Question

A sample of neon gas occupies a volume of 10.2 L at 1.8 atm and 22.3°C. What would its temperature (in Kelvin) be at 1.5 atm?

Answer 1

P1=1.8 P2=1.5 T1=295k. T2=?
P1/T1=P2=T2
18/2950=15/10T
T=15×2950/12
T=246(approximately)

Answer 2

Answer : The temperature at 1.5 atm is 246.083 K.

Solution : Given,

$P_1=1.8atm$ at $T_1=22.3^oC=273+22.3=295.3K$       $(1^oC=273K)$

$P_2=1.5atm$

According to the Gay-Lussac's law, the pressure of gas is directly proportional to the temperature of the gas at constant volume.

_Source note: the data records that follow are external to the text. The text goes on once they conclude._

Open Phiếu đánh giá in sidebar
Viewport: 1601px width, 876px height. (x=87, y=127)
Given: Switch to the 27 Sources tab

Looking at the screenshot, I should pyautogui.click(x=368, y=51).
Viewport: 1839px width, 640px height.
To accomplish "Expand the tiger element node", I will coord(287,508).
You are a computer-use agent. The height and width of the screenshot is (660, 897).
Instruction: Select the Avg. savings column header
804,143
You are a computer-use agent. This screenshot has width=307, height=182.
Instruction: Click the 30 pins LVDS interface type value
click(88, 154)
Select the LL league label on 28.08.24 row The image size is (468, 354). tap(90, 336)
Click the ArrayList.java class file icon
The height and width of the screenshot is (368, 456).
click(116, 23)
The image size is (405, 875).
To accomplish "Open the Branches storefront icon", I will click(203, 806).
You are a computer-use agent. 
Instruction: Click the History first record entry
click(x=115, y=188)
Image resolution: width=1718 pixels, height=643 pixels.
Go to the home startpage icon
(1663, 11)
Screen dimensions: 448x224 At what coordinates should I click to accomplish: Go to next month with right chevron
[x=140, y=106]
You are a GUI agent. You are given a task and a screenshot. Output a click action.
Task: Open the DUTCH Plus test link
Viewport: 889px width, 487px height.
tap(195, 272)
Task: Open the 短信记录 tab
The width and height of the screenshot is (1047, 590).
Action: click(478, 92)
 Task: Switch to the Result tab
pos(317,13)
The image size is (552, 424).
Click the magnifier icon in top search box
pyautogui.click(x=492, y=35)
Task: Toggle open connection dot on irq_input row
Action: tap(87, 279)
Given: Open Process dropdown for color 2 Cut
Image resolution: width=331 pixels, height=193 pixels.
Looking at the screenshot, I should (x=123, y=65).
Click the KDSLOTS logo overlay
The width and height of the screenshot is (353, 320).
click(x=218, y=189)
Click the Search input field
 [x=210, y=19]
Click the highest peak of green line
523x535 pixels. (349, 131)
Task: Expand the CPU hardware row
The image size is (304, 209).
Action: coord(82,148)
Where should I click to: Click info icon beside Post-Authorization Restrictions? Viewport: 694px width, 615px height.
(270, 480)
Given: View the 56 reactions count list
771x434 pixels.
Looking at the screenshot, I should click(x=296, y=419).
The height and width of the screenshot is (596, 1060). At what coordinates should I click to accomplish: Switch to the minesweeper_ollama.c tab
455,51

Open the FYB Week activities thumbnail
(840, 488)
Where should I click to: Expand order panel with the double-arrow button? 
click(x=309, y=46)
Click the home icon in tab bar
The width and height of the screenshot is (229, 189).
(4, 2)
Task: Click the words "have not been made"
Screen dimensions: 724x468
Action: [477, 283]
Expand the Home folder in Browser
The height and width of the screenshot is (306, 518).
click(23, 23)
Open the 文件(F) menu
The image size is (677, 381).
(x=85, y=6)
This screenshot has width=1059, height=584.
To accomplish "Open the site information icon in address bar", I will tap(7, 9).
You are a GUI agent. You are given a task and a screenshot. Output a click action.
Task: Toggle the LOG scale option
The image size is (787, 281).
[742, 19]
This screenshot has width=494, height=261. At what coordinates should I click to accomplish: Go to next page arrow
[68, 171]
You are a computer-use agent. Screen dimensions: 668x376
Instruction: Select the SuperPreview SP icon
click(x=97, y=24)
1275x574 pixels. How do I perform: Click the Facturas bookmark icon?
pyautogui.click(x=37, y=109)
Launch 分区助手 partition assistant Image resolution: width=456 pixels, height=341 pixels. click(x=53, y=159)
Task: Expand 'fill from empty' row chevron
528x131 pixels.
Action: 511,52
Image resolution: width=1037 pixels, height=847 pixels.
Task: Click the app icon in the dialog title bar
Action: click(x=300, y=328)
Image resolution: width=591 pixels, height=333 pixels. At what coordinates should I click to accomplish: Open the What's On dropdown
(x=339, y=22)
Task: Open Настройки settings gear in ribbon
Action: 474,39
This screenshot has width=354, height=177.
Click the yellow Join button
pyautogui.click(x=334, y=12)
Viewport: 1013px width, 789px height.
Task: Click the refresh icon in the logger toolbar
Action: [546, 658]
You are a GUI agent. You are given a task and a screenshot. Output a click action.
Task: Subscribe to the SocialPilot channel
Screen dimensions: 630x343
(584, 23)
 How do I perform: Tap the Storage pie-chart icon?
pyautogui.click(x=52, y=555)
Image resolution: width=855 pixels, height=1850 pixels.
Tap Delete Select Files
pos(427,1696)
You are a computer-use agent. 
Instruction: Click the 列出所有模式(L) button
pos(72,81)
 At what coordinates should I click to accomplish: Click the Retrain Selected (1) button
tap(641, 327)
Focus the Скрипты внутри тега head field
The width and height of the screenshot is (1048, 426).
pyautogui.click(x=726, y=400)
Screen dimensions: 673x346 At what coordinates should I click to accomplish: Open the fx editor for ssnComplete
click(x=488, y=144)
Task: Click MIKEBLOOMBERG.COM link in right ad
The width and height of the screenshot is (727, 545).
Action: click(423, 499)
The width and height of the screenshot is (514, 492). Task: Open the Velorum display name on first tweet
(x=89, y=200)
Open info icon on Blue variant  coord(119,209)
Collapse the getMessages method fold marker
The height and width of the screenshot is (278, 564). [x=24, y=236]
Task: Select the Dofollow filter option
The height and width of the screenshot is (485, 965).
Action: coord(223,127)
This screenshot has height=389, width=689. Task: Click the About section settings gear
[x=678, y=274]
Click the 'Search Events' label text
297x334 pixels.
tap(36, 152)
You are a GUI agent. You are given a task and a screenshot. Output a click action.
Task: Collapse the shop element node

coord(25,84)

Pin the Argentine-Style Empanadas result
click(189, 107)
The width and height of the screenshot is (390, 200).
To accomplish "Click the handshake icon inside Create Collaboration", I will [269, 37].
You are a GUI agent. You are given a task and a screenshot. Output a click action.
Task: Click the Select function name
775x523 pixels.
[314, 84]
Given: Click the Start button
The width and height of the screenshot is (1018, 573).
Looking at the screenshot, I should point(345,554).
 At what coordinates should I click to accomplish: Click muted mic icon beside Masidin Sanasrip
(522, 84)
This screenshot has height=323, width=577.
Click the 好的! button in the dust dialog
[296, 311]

$P\propto T\\\frac{P}{T}=constant\\\frac{P_1}{T_1}=\frac{P_2}{T_2}$

where, P and T are the pressure and temperature respectively.

By rearranging the above formula, we get

${T_2}=\frac{P_2\times T_1}{P_1}$

Now put all the given values in this formula.

${T_2}=\frac{1.5atm\times 295.3K}{1.8atm}=246.083K$

Therefore, the temperature at 1.5 atm is 246.083 K.